Our commitment is to support Indigenous Peoples', traditional owners' and local communities’ calls to recognize their rights, stewardship and active participation in forest conservation and to create equitable, accessible mechanisms for them to engage with climate and conservation finance. 

 

We aim to create and harness innovative flows of climate finance that 1) recognize and invest in communities who protect and are striving to protect their lands and 2) support their long-term capacity to do so through territorial governance that will fill a gap in current climate finance efforts. Our vision is to create a platform and resource to support and scale this. 

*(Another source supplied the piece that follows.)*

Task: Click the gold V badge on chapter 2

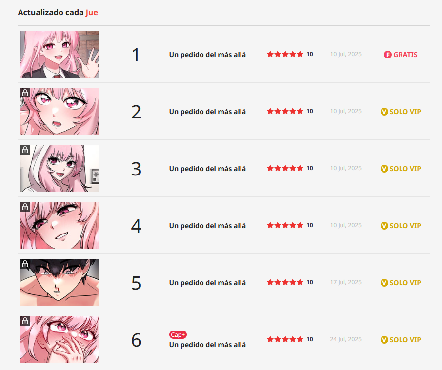Action: click(384, 112)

Our collective expertise is already allowing us to build the infrastructure and relationships that connect consenting Indigenous Peoples, Traditional Owners and Local Communities (IPLC) to the resources they need to participate directly and effectively in long-term climate finance. Facilitating members of the Peoples Forests Partnership have already secured financing for a portfolio of community-based forest conservation projects that will deploy $2 billion in private investment and stop at least 200 million tonnes of deforestation emissions over the next ten years. 

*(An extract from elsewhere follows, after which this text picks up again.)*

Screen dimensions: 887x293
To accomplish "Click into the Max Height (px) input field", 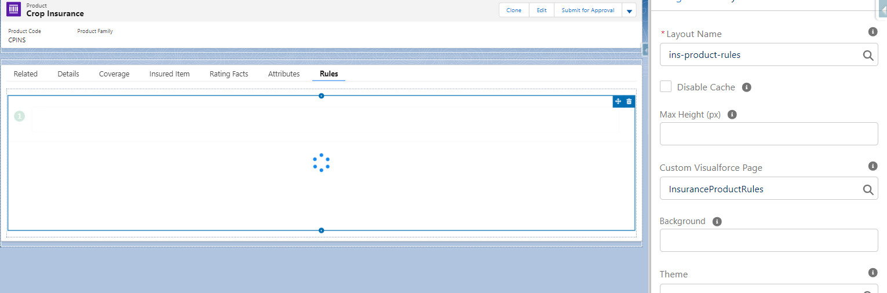I will [x=769, y=134].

We are committed to providing and collaborating on knowledge share processes for concrete guidance on credible resources available to IPLCs and other stakeholders, such as environmental market standards, criteria for direct engagement, best practices for Free Prior and Informed Consent (FPIC), project development and safeguard processes with IPLCs, and diverse sources of funding from our private and public sector members. This will include both performance and non-performance-based funding to IPLCs to support territorial governance, direct benefits to communities, and other finance options that align with IPLC values.